3. Bilişsel etkinlik ile konuşma etkinliği arasında zorunlu bir bağlantı yoktur;

4. Konuşma oluşturma süreci belirli aşamalardan geçer;

5. Çocuğun kavramlarının bir sistemi olarak ustalaştığı dil, çocuğun çevredeki eylemlerinin bir sonucu olarak zekanın gelişim sürecinde yaratılır;

6. Bir çocuğun zekası eylemle başlar.

Dilin insan beyninde nasıl var olduğunu anlamakla ilgili olarak, dil ediniminde iki nokta vardır:
- bir kişi tarafından başka bir dilin erken edinimi,
- bir çocuk 11-19 yaşlarında ikinci bir dil öğrendiğinde.

Ekipmanın kullanılması sonucunda, erken iki dillilerde konuşma merkezinin aynı kısımda, Broca bölgesinde sabitlendiği bulundu.

nörofizyolojik yaklaşım dili ve fizyolojik bir temelde düşünmeyi tanımlamanın yollarını aramak.

1. Nörolinguistik, dil birimlerinin özümsenmesini ve kullanılmasını sağlayan beynin işlevsel oluşumlarının keşfiyle ilgilenir. Bu yaklaşım çerçevesinde her iki yarım kürenin işlevleri belirlenir. Erkek ve kadınlarda bu hemisferlerin gelişimindeki farklılıklar belirlendi.

2. Nörolinguistik, soyut düşüncenin nasıl geliştiğini anlamaya çalışır.

3. Nörolinguistik, dil birimlerinin beyinde nasıl depolandığıyla ilgilenir.

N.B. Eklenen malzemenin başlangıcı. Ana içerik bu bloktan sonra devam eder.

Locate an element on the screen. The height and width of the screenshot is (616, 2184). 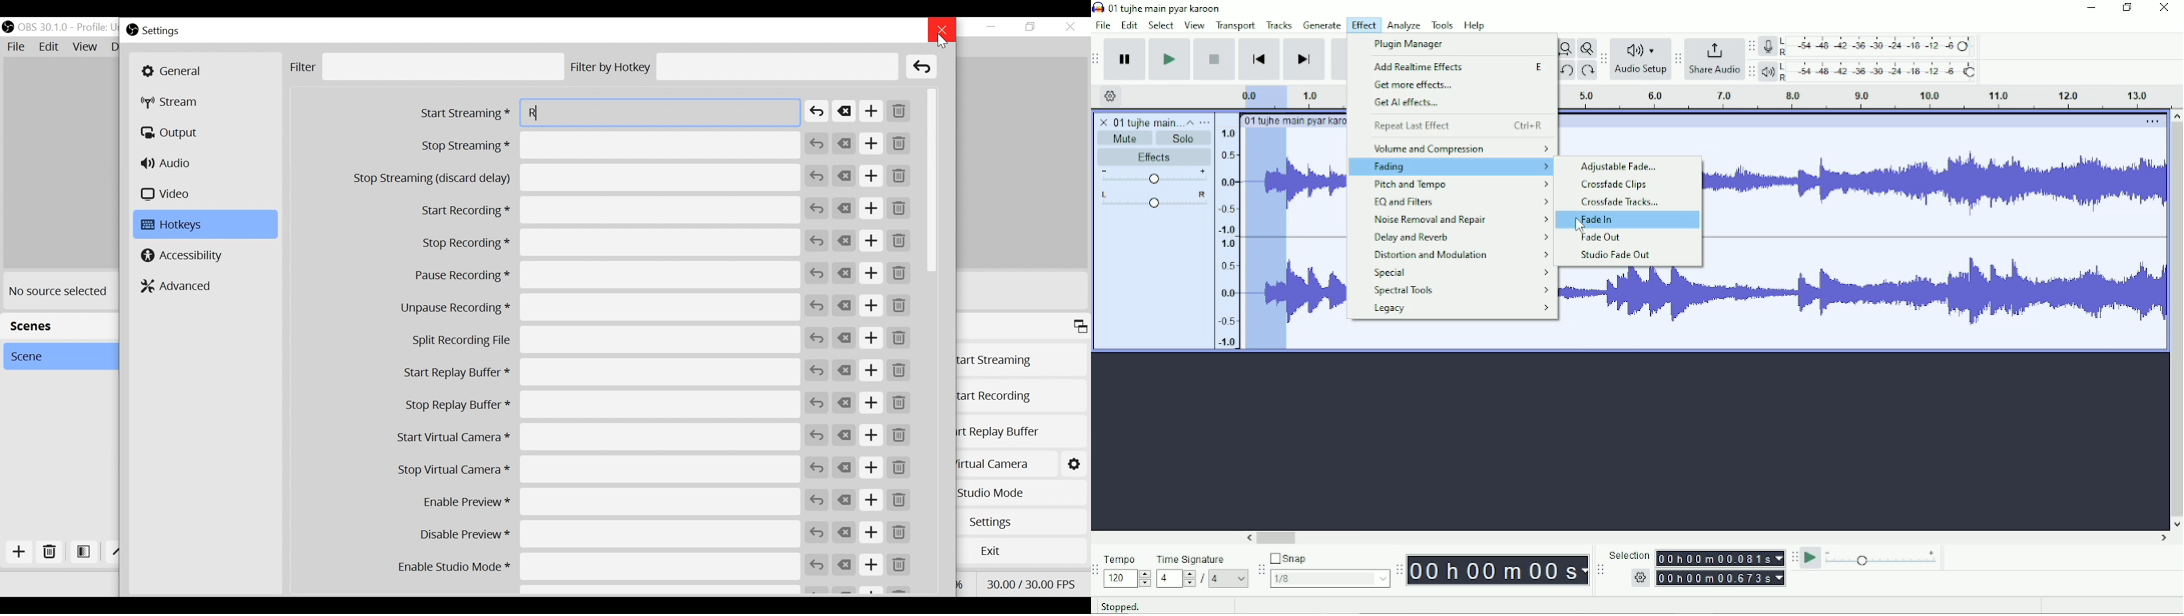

Ünlüler ve ünsüzler kullanıldığında, ünsüzlerin ünlülerden sonra ortaya çıktığını açıkça ortaya koyan farklı mekanizmalar söz konusudur.

Dil ve düşünme çalışmalarındaki en önemli ve en zor sorun, şu sorunun cevabıdır: tüm insan düşüncesi dille bağlantılı mı? Dil düşünmeye nasıl yardımcı olur ve eğer bu yardım varsa, bu sürecin dil temelinde nasıl bir etkisi vardır?

Bu soru açıklığa kavuşturulduğunda, çeşitli düşünme biçimleri ile dilin bu sürece katılımı arasında bir ilişki kurulur.

Pratik olarak etkili düşünme sözsüz olarak ifade edilir, ancak dilsel bir ifadeye sahip olabilir.

Bir kişi herhangi bir ulusal dilde değil, evrensel bir konu kodu aracılığıyla düşünür.

Dil dışı düşünme yoktur, herhangi bir düşünme dil temelinde gerçekleştirilir, ancak sözel olmayan düşünme vardır.

iç konuşma

Düşünme-dil sisteminin en önemli unsuru, düşünce ve dilin bir düşünme konuşma mekanizması olarak işlev gören bütünleyici bir kompleks halinde birleştirildiği içsel konuşmadır.

İç konuşmada anlam, söz ve düşünce birliği ile oluşur.

İç konuşmanın özel bir yapısı ve niteliği vardır ve dış konuşmadan farklıdır.

İç konuşma, öncelikle yüklemlerden oluşan bir konuşmadır.

· İç konuşma dolambaçlıdır, gramerleştirilir.